I hope everyone is having a wonderful holiday today and celebrating their freedoms! I am planning to go to the baseball game with law school friends tonight to celebrate, and I'm hoping the weather cooperates because they're calling for flash floods/ heavy rain/ thunderstorms (official forecast today: 100% chance of rain. Doesn't sound too promising, I'm afraid!) But if all else fails, we'll just go out to dinner or to a movie or some other relaxing indoor activity.
I have today and tomorrow off work, so I don't have to go back till Monday. I'm taking it easy today for the most part, but after today it's going to be a jam-packed weekend.

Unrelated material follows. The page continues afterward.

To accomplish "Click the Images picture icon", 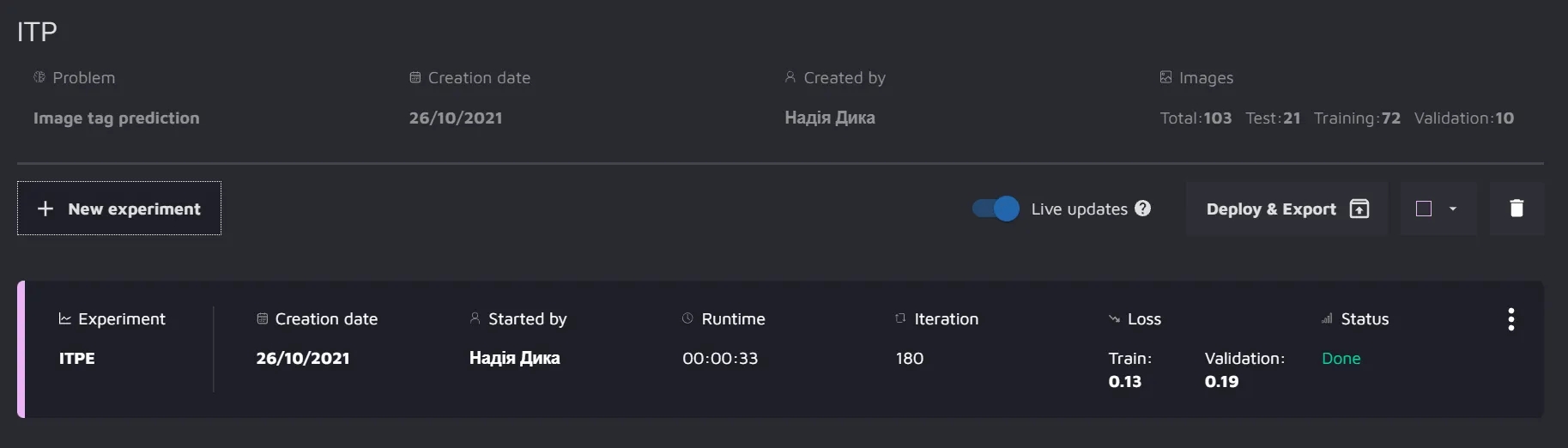I will pyautogui.click(x=1165, y=77).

R. and I have a big custody hearing on Monday, and we haven't had very much time to prepare (in fact, I just met with the client for the first time yesterday), so I have to help him get some arguments and case law pulled together. This is one that I really believe in, and if there's ever been a trial I'd really want to win, this would be it! I wish I could just argue the whole case in court instead of just doing the prep work, but that will come soon enough.

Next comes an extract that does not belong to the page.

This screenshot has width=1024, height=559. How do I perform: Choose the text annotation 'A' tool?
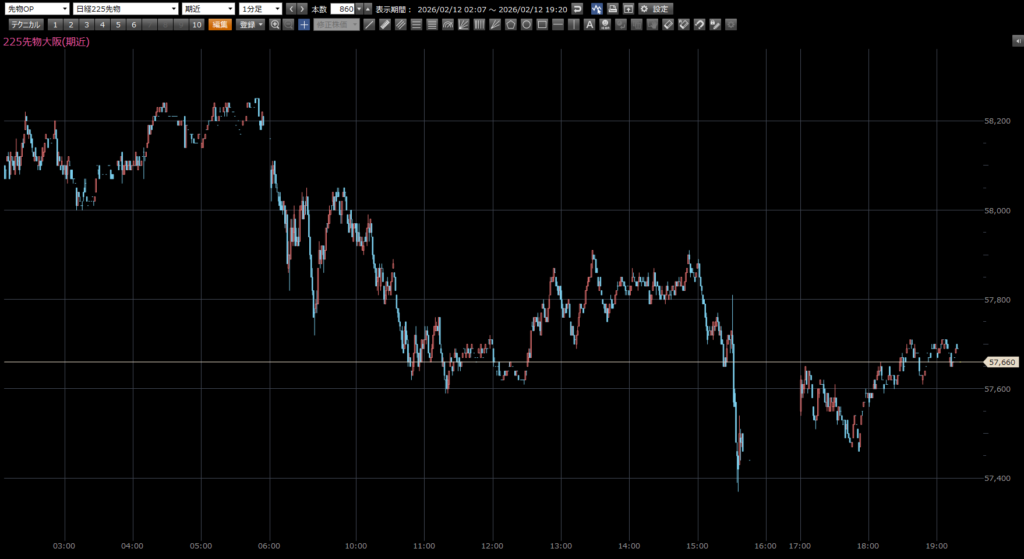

On top of that, I have outlines due on Monday for the Moot Court competition problem I'm writing (or, um, supposed to be writing . . . haven't really put one word on paper yet). The draft of the entire problem (about 35-40 pages) is due on August 1st, so I'm going to be absolutely booking it for the month of July. I probably need to start getting up at 6am so I can write for awhile before work, and then write for an hour or two every night. My last day of work is July 30th, I have to be out of my summer apartment on the 31st, that project is due on the 1st, and then I am going on the most needed vacation I will ever have gone on! I can't wait.

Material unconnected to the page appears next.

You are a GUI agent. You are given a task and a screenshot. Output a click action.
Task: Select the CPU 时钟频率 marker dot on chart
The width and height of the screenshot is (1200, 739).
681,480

I feel as if I have changed a LOT just in the 45 days since I moved here and started my job, and I hope that the changes are good ones, although I'm still trying to figure it all out. I've grown up a ton and gained a ton of confidence. I now know that I can do a whole lot of things that I never would have thought I could do before. This whole summer has been about stretching myself and pushing my limits in pretty much every way possible--working at a challenging and stressful job that demanded advanced skills I didn't have when I started (but I think I have them now), living in a place that initially stressed me out a lot with all its vastness and people and noise and traffic, meeting and growing close to a bunch of new people, and learning how to be just fine with primarily brand-new friends, since most of my close law school friends are not here for the summer. I feel like I've gotten less sensitive and more aggressive because that is the type of attitude that's expected and rewarded at a fast-paced litigation firm, and I'm not sure how I feel about that--I don't want "less sensitive" to start meaning "less compassionate," because that's not ok with me. I've been also trying to assess where I'm at spiritually after weeks of being the only Christian at my job. To be painfully honest, I've been trying a whole lot harder to fit in and impress the attorneys than to be a light for Christ, and at church last Sunday, I started feeling so very convicted about that and how I need to change. I'm not sure what that will look like for me, but I need to gather the courage to just be different and to treat people the way I would want to be treated and to do my work with exemplary diligence and to talk about people the way I would want to be talked about (which hits close to home because hanging out with my coworkers is often, well, a gossip fest. I'm not saying you can never poke fun at others at all, but when it's mean-spirited or rude or disrespectful, that's a different story, and I don't need to have a part in that). So, I need to be praying that God would show me how to be a witness in these last few weeks, to leave the fingerprints of a different, joyful, meaningful life all over my office.
I got this fortune with my Chinese food the other day and I thought it was spot on as I've dealt with the many challenges presented by this summer:
No, it's not my character to give up, and I'm not going to give up now. I'm going to keep working hard, to continue trying to be a Christian witness at my job, to keep trying to make a positive impression on the attorneys without compromising on what I believe is right, and to continue building up all those legal skills I desperately need for my career. Now is SO not the time to give up when I've made it this far.